++++ Material provided ++++
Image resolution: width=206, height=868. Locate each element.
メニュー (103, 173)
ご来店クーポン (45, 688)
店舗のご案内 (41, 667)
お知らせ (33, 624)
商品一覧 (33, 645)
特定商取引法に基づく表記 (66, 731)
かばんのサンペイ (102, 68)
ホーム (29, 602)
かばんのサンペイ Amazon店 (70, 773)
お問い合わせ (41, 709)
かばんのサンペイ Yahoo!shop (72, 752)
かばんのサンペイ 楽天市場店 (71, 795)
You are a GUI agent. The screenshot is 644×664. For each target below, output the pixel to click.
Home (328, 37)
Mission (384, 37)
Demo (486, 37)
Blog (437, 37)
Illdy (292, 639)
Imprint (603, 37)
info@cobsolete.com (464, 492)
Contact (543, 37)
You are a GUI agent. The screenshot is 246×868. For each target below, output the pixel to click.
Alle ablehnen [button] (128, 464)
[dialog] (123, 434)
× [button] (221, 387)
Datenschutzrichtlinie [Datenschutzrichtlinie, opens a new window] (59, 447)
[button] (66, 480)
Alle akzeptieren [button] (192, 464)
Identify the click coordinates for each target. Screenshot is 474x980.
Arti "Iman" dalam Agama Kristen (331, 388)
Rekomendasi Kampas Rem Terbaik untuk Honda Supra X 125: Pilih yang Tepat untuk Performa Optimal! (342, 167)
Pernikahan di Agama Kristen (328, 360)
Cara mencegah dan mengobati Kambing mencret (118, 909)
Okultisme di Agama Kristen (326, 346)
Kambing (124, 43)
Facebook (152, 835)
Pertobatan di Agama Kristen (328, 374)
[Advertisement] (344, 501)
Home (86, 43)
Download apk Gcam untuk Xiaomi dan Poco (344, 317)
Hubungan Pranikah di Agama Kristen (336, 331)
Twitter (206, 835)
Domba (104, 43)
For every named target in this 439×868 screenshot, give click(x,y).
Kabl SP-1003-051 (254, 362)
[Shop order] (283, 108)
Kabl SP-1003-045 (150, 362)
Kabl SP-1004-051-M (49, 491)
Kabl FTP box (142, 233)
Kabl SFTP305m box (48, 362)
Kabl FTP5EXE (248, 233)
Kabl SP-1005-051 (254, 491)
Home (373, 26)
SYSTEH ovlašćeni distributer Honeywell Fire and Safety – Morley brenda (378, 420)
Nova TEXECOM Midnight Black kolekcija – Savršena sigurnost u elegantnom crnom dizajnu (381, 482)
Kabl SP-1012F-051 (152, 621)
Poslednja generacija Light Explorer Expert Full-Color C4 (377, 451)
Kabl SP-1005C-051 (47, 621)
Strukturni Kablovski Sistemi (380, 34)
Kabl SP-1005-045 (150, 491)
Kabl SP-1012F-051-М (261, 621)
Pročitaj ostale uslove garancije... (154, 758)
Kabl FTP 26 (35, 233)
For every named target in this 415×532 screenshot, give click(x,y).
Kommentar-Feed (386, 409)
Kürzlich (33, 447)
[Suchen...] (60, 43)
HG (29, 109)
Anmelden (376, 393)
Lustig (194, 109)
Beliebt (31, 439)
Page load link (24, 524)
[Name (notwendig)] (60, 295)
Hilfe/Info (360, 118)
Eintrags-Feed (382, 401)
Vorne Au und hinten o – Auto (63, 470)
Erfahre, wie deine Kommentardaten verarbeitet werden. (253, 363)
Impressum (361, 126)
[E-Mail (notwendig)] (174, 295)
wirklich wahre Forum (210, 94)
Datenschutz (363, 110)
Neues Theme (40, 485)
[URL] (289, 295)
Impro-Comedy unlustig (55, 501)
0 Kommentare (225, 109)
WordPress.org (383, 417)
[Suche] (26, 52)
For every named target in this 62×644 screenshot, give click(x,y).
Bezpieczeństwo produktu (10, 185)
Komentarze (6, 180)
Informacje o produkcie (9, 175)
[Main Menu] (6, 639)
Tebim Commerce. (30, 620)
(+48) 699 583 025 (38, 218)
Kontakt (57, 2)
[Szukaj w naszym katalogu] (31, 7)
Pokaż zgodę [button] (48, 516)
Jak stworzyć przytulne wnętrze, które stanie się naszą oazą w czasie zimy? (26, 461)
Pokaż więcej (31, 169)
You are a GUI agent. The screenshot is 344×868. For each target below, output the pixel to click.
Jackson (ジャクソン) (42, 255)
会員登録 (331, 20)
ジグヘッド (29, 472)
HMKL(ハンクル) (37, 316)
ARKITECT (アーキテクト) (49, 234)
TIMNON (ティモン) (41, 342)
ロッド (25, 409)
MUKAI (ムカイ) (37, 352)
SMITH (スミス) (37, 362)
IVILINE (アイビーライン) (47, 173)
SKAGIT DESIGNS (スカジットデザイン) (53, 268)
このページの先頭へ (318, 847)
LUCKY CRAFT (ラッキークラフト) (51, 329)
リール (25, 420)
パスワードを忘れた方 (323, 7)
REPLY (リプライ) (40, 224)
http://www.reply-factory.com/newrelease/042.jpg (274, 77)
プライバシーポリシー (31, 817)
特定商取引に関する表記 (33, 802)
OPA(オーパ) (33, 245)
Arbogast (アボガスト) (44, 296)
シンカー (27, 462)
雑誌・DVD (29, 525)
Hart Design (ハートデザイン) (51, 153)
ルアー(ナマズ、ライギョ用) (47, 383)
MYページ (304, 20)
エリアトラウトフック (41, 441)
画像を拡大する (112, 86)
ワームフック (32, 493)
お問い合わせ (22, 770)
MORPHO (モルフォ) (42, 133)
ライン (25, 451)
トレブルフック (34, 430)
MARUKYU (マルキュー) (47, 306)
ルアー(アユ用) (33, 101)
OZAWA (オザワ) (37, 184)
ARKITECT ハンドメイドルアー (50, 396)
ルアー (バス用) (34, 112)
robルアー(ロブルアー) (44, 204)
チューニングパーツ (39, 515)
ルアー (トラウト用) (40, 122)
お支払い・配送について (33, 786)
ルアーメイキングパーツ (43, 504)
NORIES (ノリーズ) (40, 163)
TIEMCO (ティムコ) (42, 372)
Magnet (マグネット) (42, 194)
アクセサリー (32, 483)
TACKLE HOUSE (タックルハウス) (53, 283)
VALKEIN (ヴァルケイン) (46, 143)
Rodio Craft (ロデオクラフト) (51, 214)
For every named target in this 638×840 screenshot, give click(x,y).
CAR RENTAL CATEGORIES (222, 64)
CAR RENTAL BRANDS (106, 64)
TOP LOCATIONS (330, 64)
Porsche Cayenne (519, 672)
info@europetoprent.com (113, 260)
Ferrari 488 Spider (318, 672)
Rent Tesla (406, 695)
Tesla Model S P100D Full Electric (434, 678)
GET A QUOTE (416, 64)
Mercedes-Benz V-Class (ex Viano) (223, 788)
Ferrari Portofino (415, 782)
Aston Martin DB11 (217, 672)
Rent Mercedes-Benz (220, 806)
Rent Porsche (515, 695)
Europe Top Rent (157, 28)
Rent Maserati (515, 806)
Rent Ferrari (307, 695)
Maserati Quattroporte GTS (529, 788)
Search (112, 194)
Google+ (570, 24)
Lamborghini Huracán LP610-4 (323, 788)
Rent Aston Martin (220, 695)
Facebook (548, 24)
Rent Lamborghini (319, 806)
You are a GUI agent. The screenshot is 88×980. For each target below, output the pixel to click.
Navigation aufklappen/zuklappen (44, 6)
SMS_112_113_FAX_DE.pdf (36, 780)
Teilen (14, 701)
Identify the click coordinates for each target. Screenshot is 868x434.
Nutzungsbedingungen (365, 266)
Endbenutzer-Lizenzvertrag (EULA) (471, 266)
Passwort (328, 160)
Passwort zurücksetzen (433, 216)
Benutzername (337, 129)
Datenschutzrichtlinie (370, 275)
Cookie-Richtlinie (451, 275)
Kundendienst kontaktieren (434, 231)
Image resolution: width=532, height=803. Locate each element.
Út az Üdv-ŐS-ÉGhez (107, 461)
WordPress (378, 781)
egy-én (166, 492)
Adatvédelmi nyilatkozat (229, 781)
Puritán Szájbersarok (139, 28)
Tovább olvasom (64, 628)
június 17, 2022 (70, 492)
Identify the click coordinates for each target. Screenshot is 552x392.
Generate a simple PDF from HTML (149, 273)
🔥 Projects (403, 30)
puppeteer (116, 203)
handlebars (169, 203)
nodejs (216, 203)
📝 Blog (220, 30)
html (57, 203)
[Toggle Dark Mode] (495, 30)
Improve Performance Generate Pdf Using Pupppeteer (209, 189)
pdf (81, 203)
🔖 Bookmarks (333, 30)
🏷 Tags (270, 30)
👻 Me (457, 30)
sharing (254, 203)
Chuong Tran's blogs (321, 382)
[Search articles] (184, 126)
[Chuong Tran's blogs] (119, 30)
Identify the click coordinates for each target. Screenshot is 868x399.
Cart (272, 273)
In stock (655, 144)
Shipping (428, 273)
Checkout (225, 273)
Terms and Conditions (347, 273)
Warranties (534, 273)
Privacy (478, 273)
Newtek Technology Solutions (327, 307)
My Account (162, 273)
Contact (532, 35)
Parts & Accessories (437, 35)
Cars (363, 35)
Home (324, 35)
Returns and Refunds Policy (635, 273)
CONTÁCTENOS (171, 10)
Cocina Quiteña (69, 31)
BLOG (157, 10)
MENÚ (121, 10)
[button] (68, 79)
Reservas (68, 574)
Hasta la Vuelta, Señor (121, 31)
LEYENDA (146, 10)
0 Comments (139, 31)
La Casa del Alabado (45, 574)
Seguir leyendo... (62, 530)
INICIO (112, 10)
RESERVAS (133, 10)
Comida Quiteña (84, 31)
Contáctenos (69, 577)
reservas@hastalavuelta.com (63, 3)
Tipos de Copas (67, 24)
++++
» Requirements:
Rewrite the rows starting with the line with "Rent Mercedes-Benz (220, 806)" and going on through the line with "Nutzungsbedingungen (365, 266)", putting "Hire" in place of "Rent" and leaving everything else unchanged.

» Result for this task:
Hire Mercedes-Benz (220, 806)
Hire Porsche (515, 695)
Europe Top Hire (157, 28)
Hire Maserati (515, 806)
Hire Ferrari (307, 695)
Maserati Quattroporte GTS (529, 788)
Search (112, 194)
Google+ (570, 24)
Lamborghini Huracán LP610-4 (323, 788)
Hire Aston Martin (220, 695)
Facebook (548, 24)
Hire Lamborghini (319, 806)
You are a GUI agent. The screenshot is 88×980. For each target below, output the pixel to click.
Navigation aufklappen/zuklappen (44, 6)
SMS_112_113_FAX_DE.pdf (36, 780)
Teilen (14, 701)
Identify the click coordinates for each target. Screenshot is 868x434.
Nutzungsbedingungen (365, 266)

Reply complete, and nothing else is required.